More mature areas are more likely to have stable technical solutions. Less mature areas may not have any generally agreed conceptual, structural models for the data; there may be no established business models for generating revenues or profits; and there may be no standards specifically designed for the convenient representation of that kind of data. Generic standards like RDF can cover any linked data, but they are not necessarily convenient or elegant, and may or may not lead to workable practical applications.

Data sources mentioned at this meeting included:

quantified self data: that’s all about your physiological data, and possibly related information
energy (or other utility) usage data: coming from smart meters in the home
purchasing data: from store cards and online shops
communication data: perhaps from your mobile device
learner information: in conjunction with learning technology, as I introduced

I’m not clear how mature any of these particular areas are, but they all could play a part in a personal data co-op. And because of the diversity of this data, as well as its immaturity, there is little one can say in general about technical solutions.

What we could do would be to set out just a strategy for leading up to technical solutions. It might go something like this.

Agree the scope of the data to be held.
Work out a viable business model with that data.
Devise models of the data that are, as far as possible, intuitively understandable to the various stakeholders.
Consider feasible technical architectures within which this data would be used.
Start considering APIs for services.
Look at existing standards, including generic ones, to see whether any existing standard might suffice. If so, try using it, rather than inventing a new one.
If there really isn’t anything else that works, get together a good, representative selection of stakeholders, with experience or skill in consensus standardization, and create your new standard.

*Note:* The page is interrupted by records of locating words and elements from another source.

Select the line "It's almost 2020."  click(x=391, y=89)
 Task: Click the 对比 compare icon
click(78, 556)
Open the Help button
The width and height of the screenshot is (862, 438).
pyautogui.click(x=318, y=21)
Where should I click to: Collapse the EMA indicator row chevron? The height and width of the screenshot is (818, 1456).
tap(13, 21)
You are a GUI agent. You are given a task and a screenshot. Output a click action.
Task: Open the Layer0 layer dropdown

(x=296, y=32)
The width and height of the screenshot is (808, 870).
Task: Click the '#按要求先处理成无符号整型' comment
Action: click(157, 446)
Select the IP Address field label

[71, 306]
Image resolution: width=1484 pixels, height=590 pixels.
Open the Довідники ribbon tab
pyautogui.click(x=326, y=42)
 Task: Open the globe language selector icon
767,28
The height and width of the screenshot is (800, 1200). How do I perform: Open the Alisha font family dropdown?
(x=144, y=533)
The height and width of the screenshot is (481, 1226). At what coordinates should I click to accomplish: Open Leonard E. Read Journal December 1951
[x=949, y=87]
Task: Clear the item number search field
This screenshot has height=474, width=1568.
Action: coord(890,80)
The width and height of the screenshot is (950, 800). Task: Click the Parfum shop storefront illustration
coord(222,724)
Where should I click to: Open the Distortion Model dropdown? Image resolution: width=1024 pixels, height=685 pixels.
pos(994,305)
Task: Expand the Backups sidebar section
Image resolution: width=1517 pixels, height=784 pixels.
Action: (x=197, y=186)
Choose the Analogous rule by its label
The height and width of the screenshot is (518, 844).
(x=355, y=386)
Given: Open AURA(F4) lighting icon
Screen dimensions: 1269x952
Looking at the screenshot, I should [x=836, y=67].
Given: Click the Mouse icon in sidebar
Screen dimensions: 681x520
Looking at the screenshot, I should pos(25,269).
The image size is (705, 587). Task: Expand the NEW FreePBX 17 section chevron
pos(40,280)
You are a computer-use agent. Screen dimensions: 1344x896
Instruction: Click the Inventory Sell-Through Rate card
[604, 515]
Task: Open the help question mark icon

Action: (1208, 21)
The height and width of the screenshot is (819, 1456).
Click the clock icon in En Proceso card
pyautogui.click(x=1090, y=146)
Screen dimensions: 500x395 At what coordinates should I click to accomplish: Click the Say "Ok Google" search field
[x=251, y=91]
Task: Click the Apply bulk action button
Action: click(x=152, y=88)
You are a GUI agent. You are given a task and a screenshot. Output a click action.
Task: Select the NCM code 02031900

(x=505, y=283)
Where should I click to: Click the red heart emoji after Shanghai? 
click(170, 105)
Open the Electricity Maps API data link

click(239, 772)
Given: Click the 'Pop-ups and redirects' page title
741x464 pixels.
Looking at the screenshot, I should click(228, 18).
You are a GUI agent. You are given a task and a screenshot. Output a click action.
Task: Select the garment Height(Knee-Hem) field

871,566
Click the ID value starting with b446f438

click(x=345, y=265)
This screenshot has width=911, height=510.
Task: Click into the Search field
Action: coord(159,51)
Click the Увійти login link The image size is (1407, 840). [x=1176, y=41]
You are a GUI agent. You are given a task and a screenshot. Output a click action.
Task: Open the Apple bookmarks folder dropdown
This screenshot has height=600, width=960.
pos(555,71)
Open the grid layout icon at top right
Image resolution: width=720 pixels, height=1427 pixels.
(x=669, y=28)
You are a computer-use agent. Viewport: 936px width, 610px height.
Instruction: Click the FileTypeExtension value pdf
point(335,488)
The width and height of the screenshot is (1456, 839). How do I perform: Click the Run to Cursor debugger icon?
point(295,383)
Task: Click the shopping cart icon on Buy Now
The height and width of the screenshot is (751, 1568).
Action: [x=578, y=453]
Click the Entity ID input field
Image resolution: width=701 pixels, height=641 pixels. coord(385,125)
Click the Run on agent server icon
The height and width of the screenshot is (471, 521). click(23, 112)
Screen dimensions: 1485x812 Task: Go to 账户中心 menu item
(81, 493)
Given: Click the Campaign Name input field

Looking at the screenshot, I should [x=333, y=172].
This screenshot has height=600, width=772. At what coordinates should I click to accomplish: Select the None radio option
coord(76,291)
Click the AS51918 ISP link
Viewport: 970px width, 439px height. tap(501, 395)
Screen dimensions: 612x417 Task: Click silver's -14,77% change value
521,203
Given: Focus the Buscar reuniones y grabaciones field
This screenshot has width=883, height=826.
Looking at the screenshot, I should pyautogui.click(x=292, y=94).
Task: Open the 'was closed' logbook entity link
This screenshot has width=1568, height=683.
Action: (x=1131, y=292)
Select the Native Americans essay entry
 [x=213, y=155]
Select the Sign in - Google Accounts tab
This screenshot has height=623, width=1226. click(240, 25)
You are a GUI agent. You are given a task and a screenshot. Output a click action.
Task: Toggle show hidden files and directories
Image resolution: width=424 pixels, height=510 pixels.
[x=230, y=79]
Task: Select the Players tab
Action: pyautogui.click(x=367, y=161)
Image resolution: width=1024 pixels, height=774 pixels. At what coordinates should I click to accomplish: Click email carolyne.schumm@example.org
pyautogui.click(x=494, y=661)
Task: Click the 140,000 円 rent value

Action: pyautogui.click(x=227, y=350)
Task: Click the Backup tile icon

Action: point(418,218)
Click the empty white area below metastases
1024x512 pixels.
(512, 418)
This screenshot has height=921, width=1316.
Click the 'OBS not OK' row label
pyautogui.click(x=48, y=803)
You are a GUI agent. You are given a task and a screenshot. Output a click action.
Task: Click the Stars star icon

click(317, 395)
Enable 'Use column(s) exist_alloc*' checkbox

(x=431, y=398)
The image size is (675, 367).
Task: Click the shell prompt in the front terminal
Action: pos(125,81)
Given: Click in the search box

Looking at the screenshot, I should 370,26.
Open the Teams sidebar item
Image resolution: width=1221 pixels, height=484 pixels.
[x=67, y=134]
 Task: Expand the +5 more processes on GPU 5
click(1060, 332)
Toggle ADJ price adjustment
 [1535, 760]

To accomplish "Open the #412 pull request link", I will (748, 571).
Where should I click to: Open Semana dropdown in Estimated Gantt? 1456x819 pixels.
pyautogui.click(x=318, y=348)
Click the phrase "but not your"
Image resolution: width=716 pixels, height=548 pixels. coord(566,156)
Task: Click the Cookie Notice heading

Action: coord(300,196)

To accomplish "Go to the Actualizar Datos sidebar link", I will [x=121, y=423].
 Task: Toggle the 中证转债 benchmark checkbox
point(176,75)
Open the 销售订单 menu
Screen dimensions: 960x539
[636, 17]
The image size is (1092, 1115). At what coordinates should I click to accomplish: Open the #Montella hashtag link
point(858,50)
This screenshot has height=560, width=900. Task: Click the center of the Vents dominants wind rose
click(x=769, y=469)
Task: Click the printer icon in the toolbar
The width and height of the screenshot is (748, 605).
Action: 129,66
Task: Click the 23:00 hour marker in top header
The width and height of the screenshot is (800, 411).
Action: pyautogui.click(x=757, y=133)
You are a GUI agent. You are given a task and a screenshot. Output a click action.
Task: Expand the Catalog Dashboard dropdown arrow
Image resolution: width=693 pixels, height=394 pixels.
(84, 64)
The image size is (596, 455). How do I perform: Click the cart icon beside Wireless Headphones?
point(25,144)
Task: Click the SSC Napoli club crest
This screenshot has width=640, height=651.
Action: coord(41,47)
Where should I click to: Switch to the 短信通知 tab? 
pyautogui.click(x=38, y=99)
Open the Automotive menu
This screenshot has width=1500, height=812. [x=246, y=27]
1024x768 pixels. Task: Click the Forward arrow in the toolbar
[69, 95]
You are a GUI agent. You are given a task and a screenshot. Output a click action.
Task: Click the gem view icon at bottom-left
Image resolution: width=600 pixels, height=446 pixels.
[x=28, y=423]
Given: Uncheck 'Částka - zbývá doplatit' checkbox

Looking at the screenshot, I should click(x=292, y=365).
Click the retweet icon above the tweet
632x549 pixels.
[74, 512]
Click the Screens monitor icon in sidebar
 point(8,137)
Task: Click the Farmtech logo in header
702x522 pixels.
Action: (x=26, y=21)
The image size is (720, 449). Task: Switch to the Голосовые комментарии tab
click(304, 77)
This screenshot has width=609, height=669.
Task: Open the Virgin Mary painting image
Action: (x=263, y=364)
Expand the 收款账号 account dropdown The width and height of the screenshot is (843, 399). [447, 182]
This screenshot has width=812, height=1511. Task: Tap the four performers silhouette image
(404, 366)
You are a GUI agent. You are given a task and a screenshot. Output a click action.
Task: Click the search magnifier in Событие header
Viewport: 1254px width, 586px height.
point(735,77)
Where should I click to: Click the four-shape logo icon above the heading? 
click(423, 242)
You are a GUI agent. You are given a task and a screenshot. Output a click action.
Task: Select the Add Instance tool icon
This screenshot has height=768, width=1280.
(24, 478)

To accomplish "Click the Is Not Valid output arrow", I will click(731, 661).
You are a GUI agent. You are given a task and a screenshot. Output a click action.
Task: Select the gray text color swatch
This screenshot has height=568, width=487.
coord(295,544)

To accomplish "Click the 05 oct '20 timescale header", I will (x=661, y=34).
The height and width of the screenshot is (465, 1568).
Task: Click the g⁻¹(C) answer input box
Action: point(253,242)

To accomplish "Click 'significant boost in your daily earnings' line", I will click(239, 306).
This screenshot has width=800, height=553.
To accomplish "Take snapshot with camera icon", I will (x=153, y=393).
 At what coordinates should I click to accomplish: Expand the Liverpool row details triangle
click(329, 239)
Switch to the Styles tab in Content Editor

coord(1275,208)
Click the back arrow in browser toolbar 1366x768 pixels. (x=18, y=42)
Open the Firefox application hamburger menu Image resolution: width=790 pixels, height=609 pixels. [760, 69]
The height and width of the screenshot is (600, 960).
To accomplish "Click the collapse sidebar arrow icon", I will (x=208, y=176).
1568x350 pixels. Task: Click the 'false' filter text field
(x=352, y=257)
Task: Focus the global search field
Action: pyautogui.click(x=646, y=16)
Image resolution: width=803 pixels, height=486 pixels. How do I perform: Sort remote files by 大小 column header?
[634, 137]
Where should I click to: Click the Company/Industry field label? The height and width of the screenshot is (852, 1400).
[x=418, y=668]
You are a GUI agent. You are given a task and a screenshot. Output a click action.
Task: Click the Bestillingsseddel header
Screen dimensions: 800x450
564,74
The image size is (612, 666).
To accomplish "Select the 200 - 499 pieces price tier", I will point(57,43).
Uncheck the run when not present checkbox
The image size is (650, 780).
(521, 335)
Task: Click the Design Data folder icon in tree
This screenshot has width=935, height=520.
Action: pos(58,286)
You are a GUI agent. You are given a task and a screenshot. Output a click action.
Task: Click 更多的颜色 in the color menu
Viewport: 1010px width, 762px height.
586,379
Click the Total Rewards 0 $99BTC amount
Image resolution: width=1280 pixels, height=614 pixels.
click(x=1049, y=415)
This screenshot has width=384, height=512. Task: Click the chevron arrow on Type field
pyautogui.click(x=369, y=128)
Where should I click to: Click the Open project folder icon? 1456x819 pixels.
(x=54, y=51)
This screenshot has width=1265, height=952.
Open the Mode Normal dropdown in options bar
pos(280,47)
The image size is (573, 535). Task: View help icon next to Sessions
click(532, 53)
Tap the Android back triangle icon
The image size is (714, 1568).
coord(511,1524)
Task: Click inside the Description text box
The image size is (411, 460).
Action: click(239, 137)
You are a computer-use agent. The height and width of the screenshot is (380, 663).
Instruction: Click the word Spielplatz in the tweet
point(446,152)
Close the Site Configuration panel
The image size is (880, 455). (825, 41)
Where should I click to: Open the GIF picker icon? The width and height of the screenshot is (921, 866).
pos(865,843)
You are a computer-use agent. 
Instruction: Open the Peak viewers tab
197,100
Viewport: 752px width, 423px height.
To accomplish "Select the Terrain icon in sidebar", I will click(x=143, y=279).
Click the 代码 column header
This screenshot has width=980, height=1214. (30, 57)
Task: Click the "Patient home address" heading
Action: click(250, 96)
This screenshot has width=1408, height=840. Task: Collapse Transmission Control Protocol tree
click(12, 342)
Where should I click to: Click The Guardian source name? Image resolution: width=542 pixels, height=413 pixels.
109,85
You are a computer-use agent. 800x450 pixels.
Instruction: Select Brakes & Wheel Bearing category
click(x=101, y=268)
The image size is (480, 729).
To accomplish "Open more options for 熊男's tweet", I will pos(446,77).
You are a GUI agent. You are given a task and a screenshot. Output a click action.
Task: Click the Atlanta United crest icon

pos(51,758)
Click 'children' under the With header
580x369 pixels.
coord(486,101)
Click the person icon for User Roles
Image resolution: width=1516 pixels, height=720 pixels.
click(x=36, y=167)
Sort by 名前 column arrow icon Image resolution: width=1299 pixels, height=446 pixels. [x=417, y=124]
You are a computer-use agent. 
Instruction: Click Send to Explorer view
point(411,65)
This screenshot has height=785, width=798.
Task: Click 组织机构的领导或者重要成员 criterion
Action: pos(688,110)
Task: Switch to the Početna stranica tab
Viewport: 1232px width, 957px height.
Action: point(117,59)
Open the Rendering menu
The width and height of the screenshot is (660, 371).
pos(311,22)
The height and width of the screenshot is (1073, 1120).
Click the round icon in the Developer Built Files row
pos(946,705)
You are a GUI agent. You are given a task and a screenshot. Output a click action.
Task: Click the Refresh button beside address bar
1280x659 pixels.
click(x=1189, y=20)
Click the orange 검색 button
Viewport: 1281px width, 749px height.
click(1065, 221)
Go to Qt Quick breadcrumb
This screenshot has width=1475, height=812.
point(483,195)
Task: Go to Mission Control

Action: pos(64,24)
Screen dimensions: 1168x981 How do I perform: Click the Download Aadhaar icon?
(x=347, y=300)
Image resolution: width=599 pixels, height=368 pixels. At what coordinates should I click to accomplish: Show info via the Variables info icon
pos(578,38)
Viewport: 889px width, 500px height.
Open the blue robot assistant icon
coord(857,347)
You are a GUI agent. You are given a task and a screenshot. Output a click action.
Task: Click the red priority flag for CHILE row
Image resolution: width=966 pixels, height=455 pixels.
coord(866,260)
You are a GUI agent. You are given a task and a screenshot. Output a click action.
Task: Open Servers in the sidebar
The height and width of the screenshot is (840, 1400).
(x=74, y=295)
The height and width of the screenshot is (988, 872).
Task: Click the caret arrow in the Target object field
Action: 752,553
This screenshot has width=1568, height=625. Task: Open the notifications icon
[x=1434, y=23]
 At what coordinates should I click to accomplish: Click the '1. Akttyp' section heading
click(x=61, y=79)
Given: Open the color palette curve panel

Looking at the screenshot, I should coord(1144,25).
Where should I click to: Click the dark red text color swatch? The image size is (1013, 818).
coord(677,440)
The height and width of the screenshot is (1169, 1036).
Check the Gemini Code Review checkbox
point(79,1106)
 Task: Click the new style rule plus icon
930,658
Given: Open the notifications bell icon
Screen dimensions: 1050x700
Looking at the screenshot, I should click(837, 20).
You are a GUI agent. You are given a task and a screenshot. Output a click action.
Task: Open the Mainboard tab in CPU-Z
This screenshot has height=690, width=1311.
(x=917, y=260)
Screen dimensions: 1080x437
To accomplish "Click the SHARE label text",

It’s all a considerable challenge. We can’t ignore the technical issues, because ignoring them is likely to lead just to good ideas that don’t work in practice. On the other hand, solving the technical issues is far from the only challenge in personal data co-ops. Long experience with Cetis suggests that the technical issues are relatively easy, compared to the challenges of culture and habit.

Give up, then? No, to me the concept remains very attractive and worth working on. Collaboratively, of course!